US 11,915,477 B2
Video processing system and video processing method using split learning
Joongheon Kim, Seoul (KR); Yoo Jeong Ha, Seoul (KR); Minjae Yoo, Seongnam-si (KR); and SooHyun Park, Incheon (KR)
Assigned to Korea University Research and Business Foundation, Seoul (KR)
Filed by Korea University Research and Business Foundation, Seoul (KR)
Filed on Apr. 14, 2022, as Appl. No. 17/720,735.
Claims priority of application No. 10-2021-0151177 (KR), filed on Nov. 5, 2021.
Prior Publication US 2023/0146260 A1, May 11, 2023
Int. Cl. G06V 20/17 (2022.01); B64C 39/02 (2023.01); G06V 20/52 (2022.01); G06N 3/045 (2023.01); B64U 101/30 (2023.01)

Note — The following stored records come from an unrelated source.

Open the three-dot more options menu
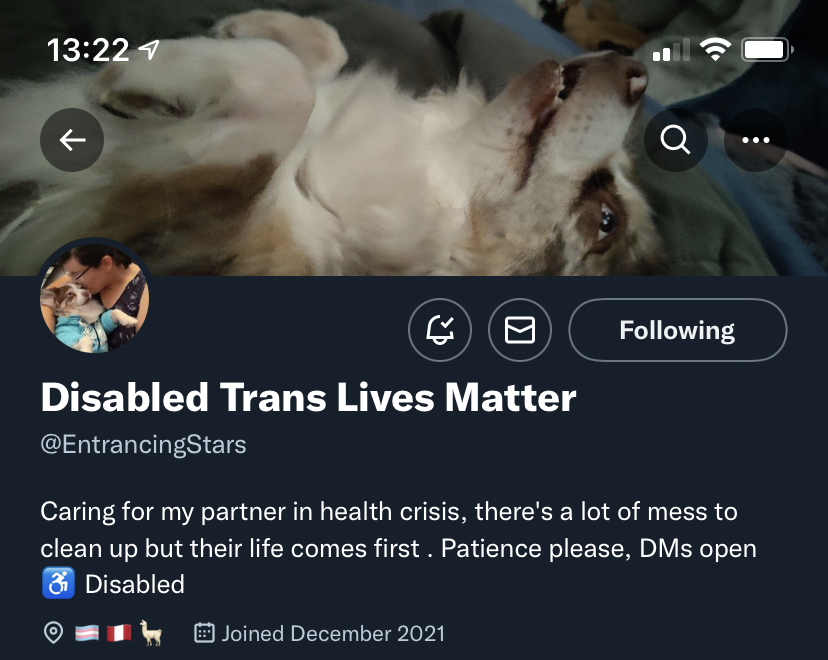 tap(756, 140)
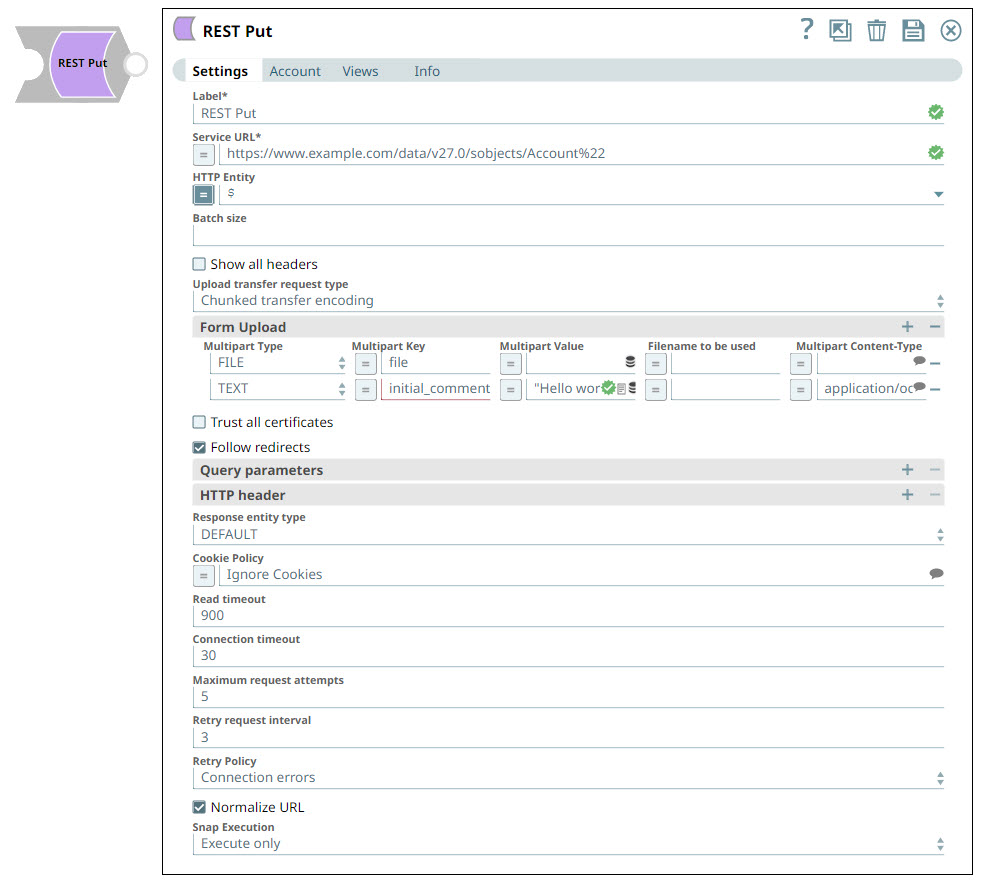This screenshot has width=985, height=883.
Task: Click the save disk icon
Action: tap(913, 31)
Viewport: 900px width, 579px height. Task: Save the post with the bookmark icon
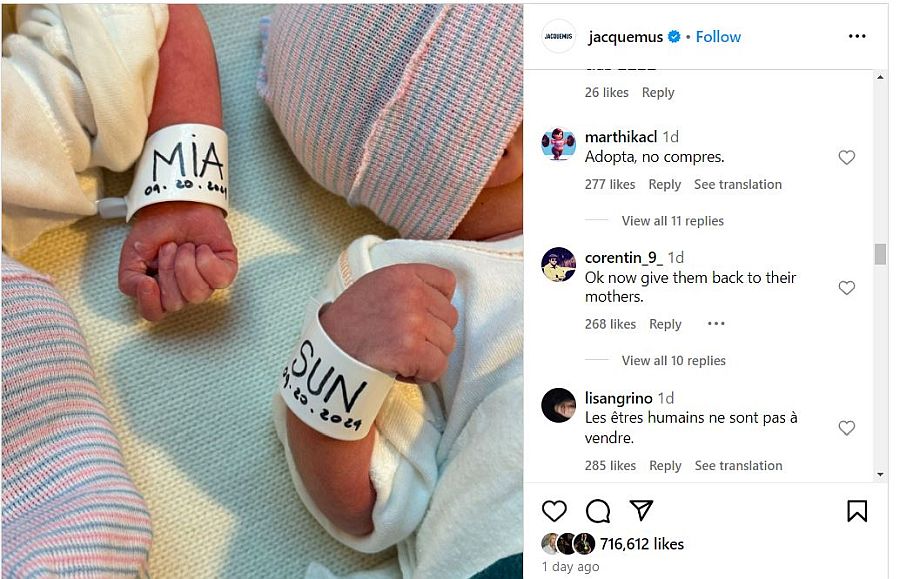[x=857, y=511]
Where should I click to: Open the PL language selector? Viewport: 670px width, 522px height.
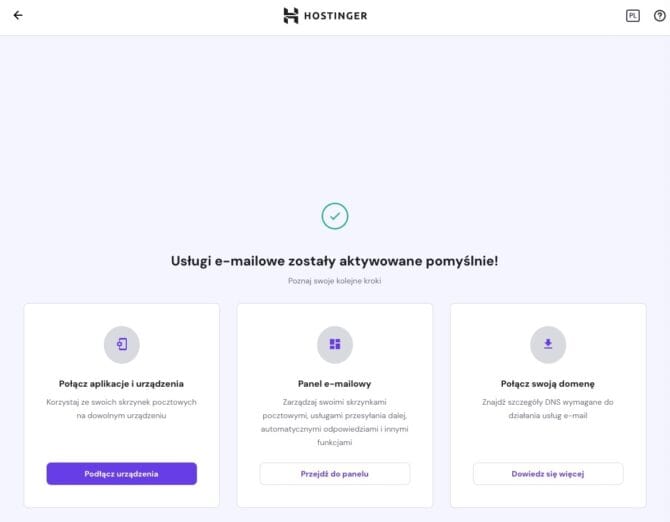coord(632,16)
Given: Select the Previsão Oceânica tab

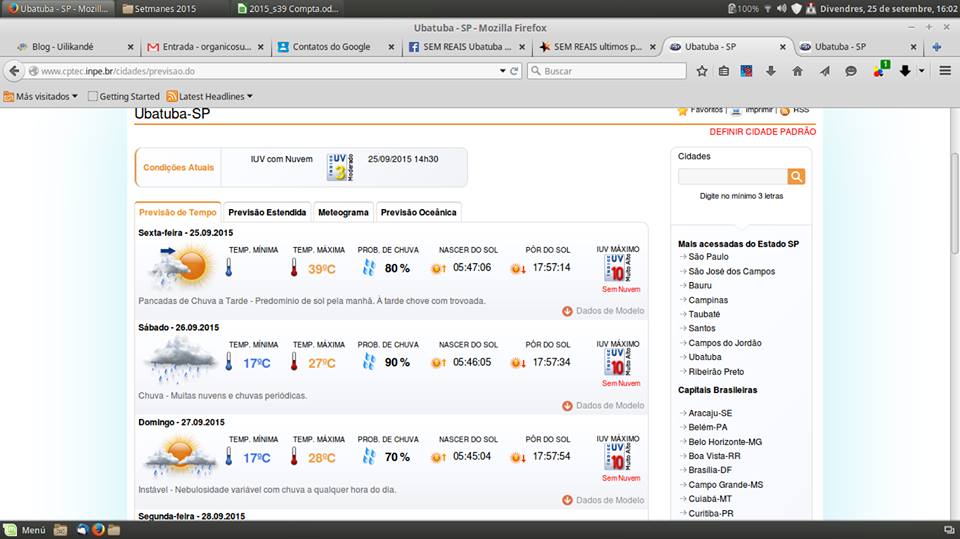Looking at the screenshot, I should (418, 212).
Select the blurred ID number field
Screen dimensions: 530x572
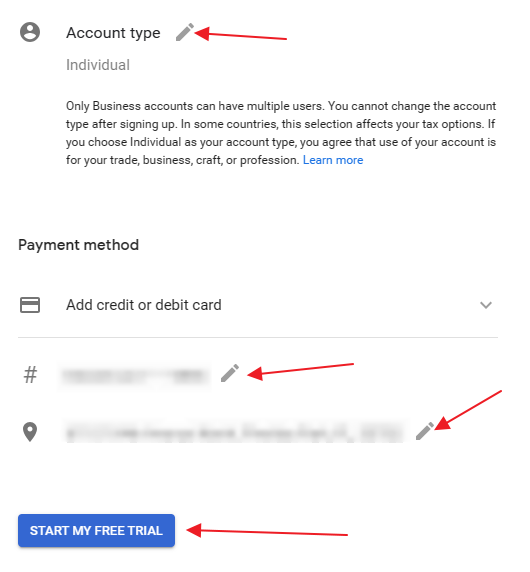(134, 376)
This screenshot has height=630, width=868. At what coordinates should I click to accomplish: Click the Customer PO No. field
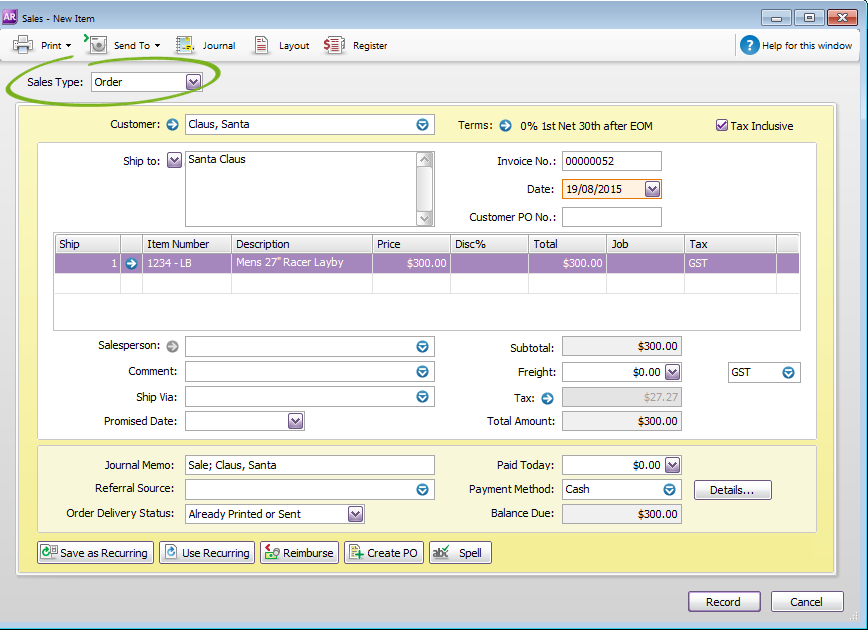[x=611, y=217]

CPC G06V 20/17 (2022.01) [B64C 39/024 (2013.01); G06N 3/045 (2023.01); G06V 20/52 (2022.01); B64U 2101/30 (2023.01); B64U 2201/20 (2023.01)] 7 Claims
OG exemplary drawing
 
1. A video processing system comprising:
multiple unmanned aerial vehicles (UAVs) configured to capture a video of a fire site,
wherein each UAV has a control unit including an input layer and a first hidden layer; and
a central server connected to the multiple UAVs by wireless communication,
wherein the control unit of each UAV separately comprises the input layer and the first hidden layer of a deep neural network, and a central control unit of the central server separately comprises multiple hidden layers and an output layer of the deep neural network,
wherein the deep neural network is composed of the input layer, the first hidden layer, the multiple hidden layers, and the output layer, and
wherein the control unit of each UAV is configured to extract a feature map obtained by distorting the video of the fire site by inputting pixel information of the video to the input layer and executing a convolution operation using a filter via the first hidden layer.